Hejsil / mecha

A parser combinator library for Zig
MIT License
413 stars 18 forks source link

Returning progress when parsing fails #41

Open zenMaya opened 1 year ago

zenMaya commented 1 year ago

There is a use case for this library, where the parser should report, where it failed. Since that would allow for some "graceful" failing. Instead of crashing, there is some merit in reporting where. It would suffice to report the position/rest, as everything else can be calculated if that happens, but now I think there is no way to report progress.

This would essentially mean moving the Error inside the ParserResult, which isn't ideal and is an architecture change. I understand if such modification is out of scope, and I need to implement it myself.

Hejsil commented 1 year ago

If we can come up with something that is decently ergonomic, then I wouldn't mind the change. All my libs will not have a 1.0 release before zig 1.0 so let's just break things while we can.

zenMaya commented 1 year ago

I think the change would require moving out of Error!Result(T) into something like:

pub fn Result(comptime T: type) type {
    return struct {
        pub const Value = union(enum) {
            Ok: T,
            Err: Error, // using the pub const Error
        };

        value: Value,
        rest: []const u8 = "",
    };
}

But that would mean rewriting all combinators and their respective functions

zenMaya commented 1 year ago

maybe it would be even better to support in what state the parser left, as there are some recovery strategies that can be implemented, to report as many errors as possible

for example: c strings are always one line:

char* str = "aaaaa
";

is invalid but most parsers would assume that the string was just improperly terminated, although the input is invalid, the parser would continue assuming that the string is valid:

char* str = "aaaaa"
";";

erroring with unterminated string x2 and missing semicolon x2

or even some smarter error recovery strategy. Like having a special rule for multiline strings that fails as it is not valid in the C grammar, but continuing with parsing as the parser can still find more errors. Failing at the first error and not knowing what the error is: "ParserError", is not sufficient for recovery.

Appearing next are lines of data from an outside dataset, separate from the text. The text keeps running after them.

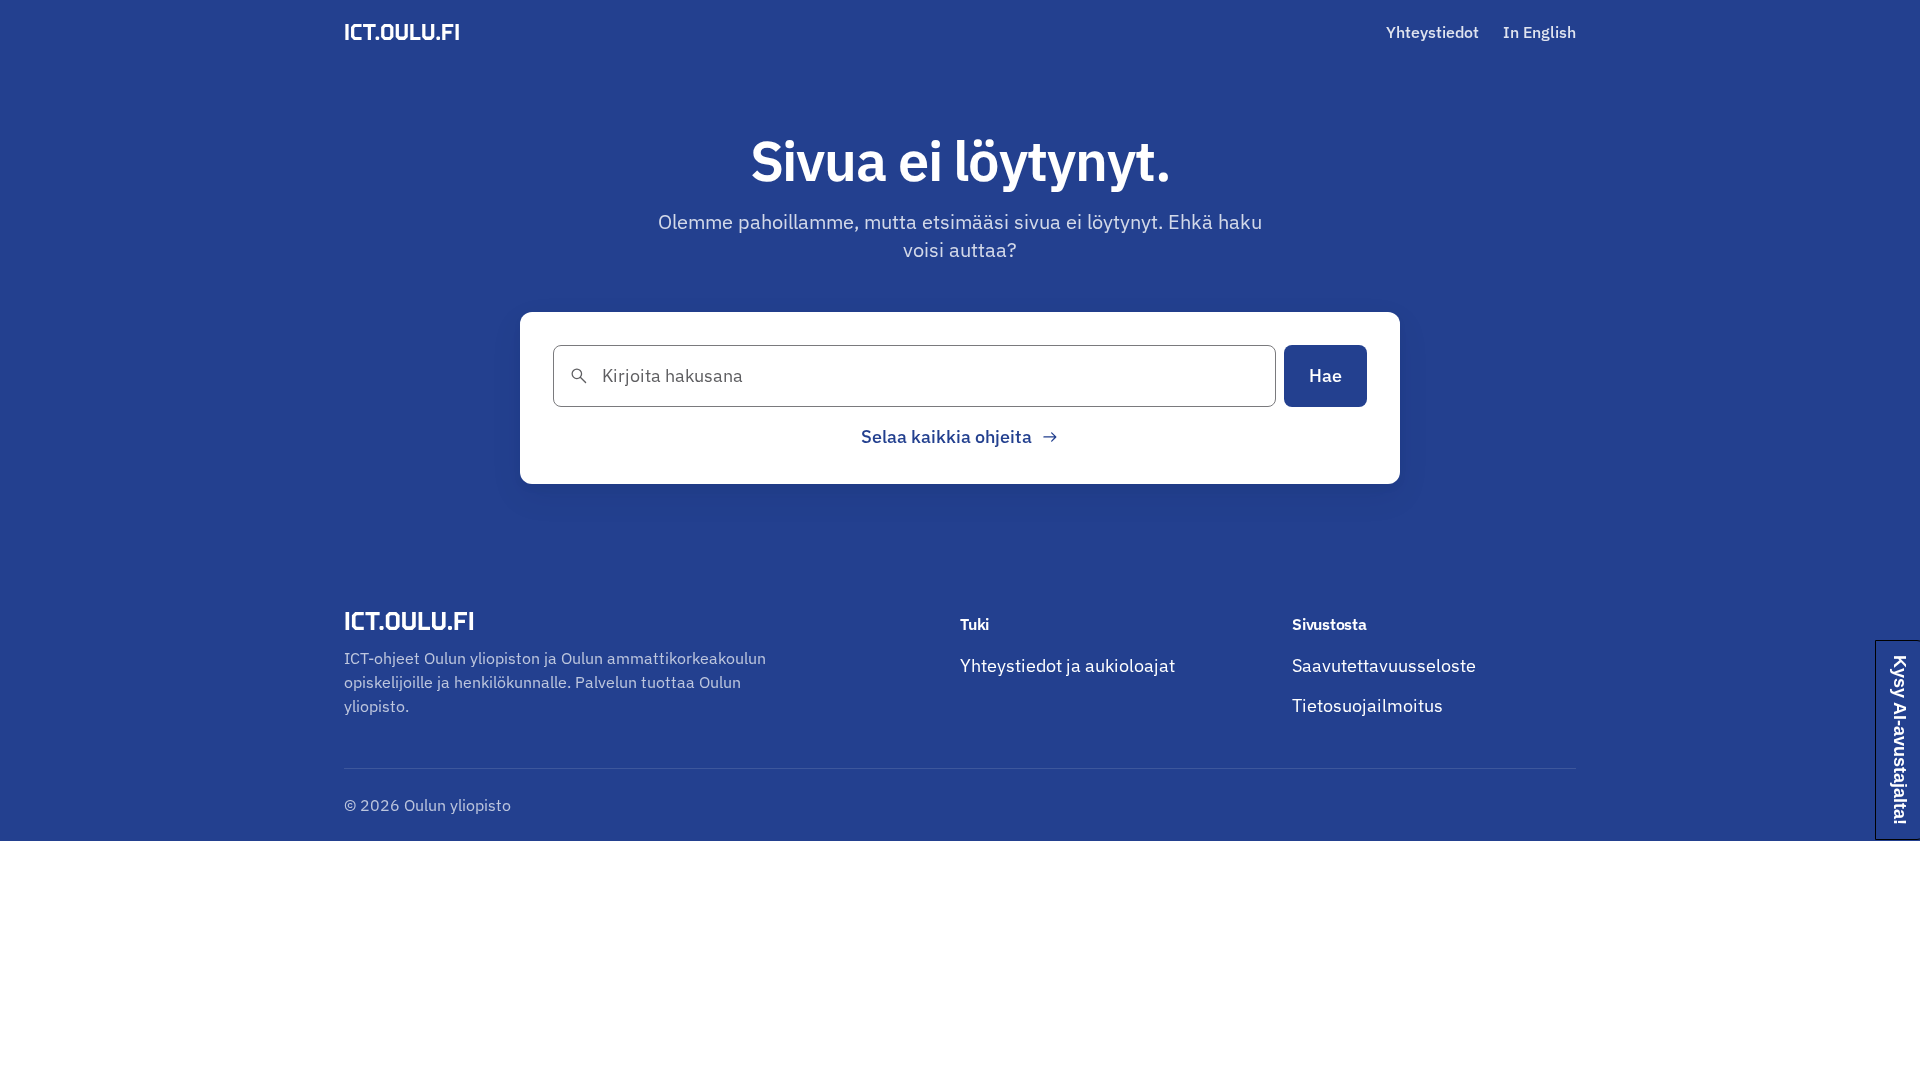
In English (1539, 32)
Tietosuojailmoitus (1367, 705)
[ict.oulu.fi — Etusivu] (405, 32)
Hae (1325, 375)
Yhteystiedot (1432, 32)
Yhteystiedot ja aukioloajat (1067, 665)
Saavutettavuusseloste (1384, 665)
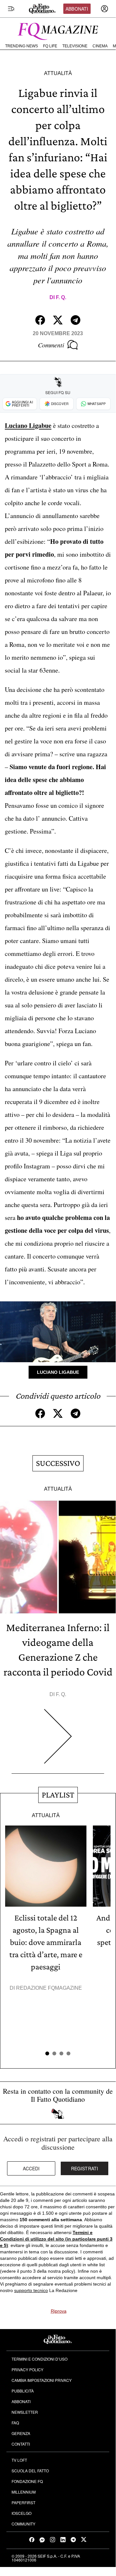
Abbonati (77, 8)
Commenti (51, 345)
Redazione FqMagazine (49, 1988)
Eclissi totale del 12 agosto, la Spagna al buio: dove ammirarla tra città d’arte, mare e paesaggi (45, 1942)
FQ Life (50, 46)
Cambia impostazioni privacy (42, 2380)
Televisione (74, 46)
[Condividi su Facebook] (40, 320)
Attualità (58, 73)
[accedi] (104, 9)
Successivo (58, 1463)
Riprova (59, 2311)
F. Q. (61, 297)
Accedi (31, 2168)
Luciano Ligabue (58, 1372)
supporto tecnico (31, 2290)
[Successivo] (58, 1741)
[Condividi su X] (58, 320)
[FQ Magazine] (58, 30)
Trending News (21, 46)
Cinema (100, 46)
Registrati (84, 2168)
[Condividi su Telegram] (75, 320)
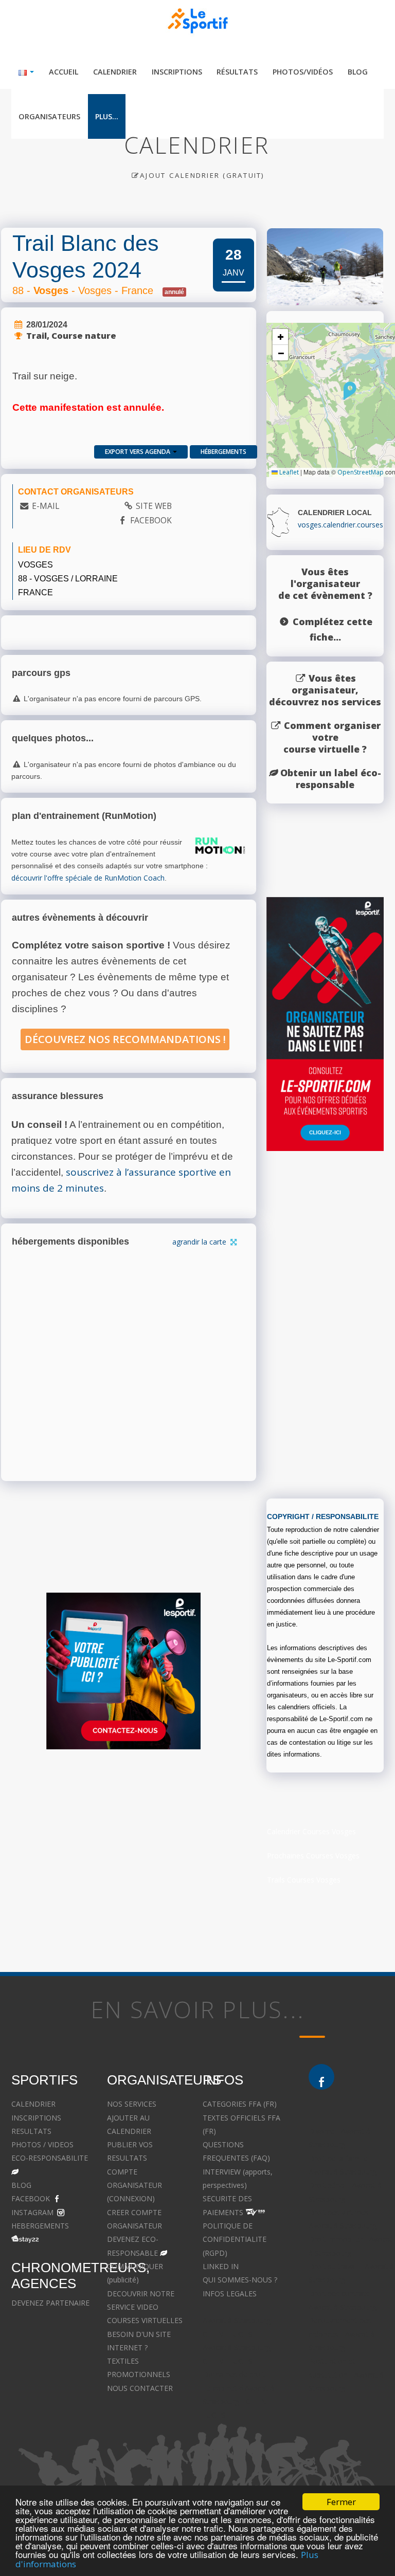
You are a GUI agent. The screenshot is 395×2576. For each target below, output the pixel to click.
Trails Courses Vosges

If there could be either a "panic mode" (discard characters until a "safe character" is found, like }, end of a block)

or fail with continuation, so the implementor could modify the state to get it into a safe state. For example if string literal fails, continue by inserting a ghost ", then continue with parsing.

zenMaya commented 1 year ago

I have starting to test the "continuation" tactic.

The Result structure would look like this:

pub fn Result(comptime T: type) type {
    return struct {
        pub const Value = union(enum) {
            Ok: T,
            InternalError: Error, // Parser failed irrecoverably
            ParserError: Parser(T), // Parser failed at this state
        };
        value: Value,
        rest: []const u8 = "",
    };
}

and for example the string combinator would look like this (I had to remove the comptime since the parsing must be able to dynamically recreate the parser):

pub fn string(str: []const u8) Parser(void) {
    return struct {
        fn func(_: mem.Allocator, s: []const u8) Void {
            const diff = mem.indexOfDiff(u8, s, str); // find the first characters where input differs
            if (diff) |diff_index| { // if there is one
                if (diff_index == str.len) // if the first difference is the ending of str, the parse was successful
                    return Void{ .value = .{ .Ok = {} }, .rest = s[str.len..] };
                // else create a new string, that expects the rest of the string to be parsed
                // for example: if s = "strang" and str = "string"
                // => string("ing") and rest = "ang"
                const resume_string = string(str[diff_index..]);
                return Void{ .value = .{ .ParserError = resume_string }, .rest = s[diff_index..] };
            } else return Void{ .value = .{ .Ok = {} }, .rest = s[str.len..] };
        }
    }.func;
}

@Hejsil please let me know what you think! Does it seem interesting to you? Should I continue with the implementation?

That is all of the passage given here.